Presented by VT School of Neuroscience

Eric J. Nestler, M.D., Ph.D.

“Transcriptional and Epigenetic Mechanisms of Depression”

Depression is a common, chronic, and debilitating syndrome. Although many patients benefit from antidepressant medications or other therapies, only about half of depressed patients show a complete remission, which underscores the need for more effective agents. The mechanisms that precipitate depression, such as stress, are incompletely understood. One mystery of the disease is its long-lasting nature and delayed response to antidepressant treatment. This persistence is thought to be mediated by slowly developing but stable adaptations in the brain, which might include regulation of gene expression and chromatin structure.
We have used chronic social defeat stress as an animal model of depression that mimics certain symptoms of human depression. Prolonged exposure to an aggressor induces lasting changes in mouse behavior such as social avoidance, which are reversed by chronic (but not acute) treatment with available antidepressants. Importantly, roughly one-third of mice subjected to social defeat stress do not exhibit these deleterious behaviors and appear “resilient.” We are exploring the molecular basis of defeat-induced behavioral pathology, antidepressant action, and resilience by analyzing genome-wide changes in gene expression and chromatin modifications. Our work to date has focused on the nucleus accumbens, a key brain reward region implicated in aspects of depression. as well as several other limbic brain regions.

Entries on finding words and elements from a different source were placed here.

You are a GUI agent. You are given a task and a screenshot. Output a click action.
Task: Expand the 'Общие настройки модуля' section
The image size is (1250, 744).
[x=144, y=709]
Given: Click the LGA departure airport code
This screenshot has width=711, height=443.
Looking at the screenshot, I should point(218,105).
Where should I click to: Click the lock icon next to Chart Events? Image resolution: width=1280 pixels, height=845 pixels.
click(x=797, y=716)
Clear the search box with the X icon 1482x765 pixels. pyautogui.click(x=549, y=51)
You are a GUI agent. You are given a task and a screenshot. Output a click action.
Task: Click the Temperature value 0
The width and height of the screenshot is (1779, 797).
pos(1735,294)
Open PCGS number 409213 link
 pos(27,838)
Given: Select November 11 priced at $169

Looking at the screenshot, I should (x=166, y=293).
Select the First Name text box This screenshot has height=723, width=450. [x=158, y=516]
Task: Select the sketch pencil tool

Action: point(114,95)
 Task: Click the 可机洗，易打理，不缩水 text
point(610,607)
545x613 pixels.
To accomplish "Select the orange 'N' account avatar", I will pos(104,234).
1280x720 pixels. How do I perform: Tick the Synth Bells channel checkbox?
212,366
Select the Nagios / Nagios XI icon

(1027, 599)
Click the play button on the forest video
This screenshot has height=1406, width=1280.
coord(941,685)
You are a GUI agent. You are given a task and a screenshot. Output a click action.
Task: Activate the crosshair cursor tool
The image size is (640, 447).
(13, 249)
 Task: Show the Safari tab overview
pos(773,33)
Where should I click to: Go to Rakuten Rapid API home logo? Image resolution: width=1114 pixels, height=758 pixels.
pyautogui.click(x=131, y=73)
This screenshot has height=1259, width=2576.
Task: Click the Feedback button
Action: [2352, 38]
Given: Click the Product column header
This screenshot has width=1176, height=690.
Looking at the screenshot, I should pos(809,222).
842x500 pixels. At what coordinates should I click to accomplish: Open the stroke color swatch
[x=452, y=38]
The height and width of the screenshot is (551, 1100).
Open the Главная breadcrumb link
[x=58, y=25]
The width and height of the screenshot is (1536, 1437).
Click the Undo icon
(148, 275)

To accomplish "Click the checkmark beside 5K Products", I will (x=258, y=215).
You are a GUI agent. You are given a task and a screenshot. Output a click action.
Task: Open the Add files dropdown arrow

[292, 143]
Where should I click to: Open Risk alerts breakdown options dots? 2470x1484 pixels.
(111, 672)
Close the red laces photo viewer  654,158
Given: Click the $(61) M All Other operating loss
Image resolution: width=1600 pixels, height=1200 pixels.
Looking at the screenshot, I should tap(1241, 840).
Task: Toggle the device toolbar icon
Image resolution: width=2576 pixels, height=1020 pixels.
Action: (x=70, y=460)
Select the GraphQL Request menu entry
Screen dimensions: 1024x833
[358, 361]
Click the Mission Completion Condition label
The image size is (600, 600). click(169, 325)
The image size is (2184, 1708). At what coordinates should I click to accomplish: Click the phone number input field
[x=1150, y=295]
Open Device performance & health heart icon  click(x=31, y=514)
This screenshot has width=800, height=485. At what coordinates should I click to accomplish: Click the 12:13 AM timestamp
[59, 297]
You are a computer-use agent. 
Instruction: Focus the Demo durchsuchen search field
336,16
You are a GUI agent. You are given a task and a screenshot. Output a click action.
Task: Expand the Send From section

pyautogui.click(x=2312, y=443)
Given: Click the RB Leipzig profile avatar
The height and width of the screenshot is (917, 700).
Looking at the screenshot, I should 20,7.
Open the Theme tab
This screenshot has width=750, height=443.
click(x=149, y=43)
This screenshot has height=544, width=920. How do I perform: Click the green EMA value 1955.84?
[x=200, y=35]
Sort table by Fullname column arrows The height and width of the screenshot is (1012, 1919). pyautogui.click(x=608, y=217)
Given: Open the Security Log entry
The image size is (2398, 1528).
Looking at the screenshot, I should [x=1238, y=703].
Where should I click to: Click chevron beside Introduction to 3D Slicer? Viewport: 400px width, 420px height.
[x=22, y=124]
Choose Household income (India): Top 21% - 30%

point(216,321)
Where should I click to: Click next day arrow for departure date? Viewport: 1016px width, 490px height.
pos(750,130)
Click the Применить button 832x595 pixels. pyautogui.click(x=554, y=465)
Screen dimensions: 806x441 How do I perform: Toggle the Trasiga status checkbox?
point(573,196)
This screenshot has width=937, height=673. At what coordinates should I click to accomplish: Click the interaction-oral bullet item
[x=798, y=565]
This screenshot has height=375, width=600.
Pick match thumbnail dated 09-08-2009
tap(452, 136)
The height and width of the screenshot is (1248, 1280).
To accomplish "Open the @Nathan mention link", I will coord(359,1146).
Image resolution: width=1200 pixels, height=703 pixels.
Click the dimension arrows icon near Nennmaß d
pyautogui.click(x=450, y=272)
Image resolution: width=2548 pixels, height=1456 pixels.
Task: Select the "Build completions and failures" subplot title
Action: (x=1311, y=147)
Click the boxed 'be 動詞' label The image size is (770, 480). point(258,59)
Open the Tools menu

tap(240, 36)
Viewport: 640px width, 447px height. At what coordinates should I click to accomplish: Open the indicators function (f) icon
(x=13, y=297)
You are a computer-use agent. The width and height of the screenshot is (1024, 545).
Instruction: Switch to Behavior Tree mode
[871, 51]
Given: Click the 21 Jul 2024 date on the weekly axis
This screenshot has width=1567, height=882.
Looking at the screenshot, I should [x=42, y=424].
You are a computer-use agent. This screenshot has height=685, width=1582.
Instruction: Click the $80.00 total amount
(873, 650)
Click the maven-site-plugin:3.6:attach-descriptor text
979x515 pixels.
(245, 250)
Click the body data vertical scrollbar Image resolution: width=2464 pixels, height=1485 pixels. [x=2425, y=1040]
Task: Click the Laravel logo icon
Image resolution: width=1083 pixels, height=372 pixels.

Parallel work has focused on homologous regions in the brains of depressed humans examined postmortem.

Together, this work is providing novel insight into the molecular mechanisms underlying depression and other stress-related disorders. The findings also suggest novel leads for the development of new antidepressant treatments. For example, our findings on resilience suggest the novel approach of developing medications that promote resilience and not just those that oppose the deleterious effects of stress.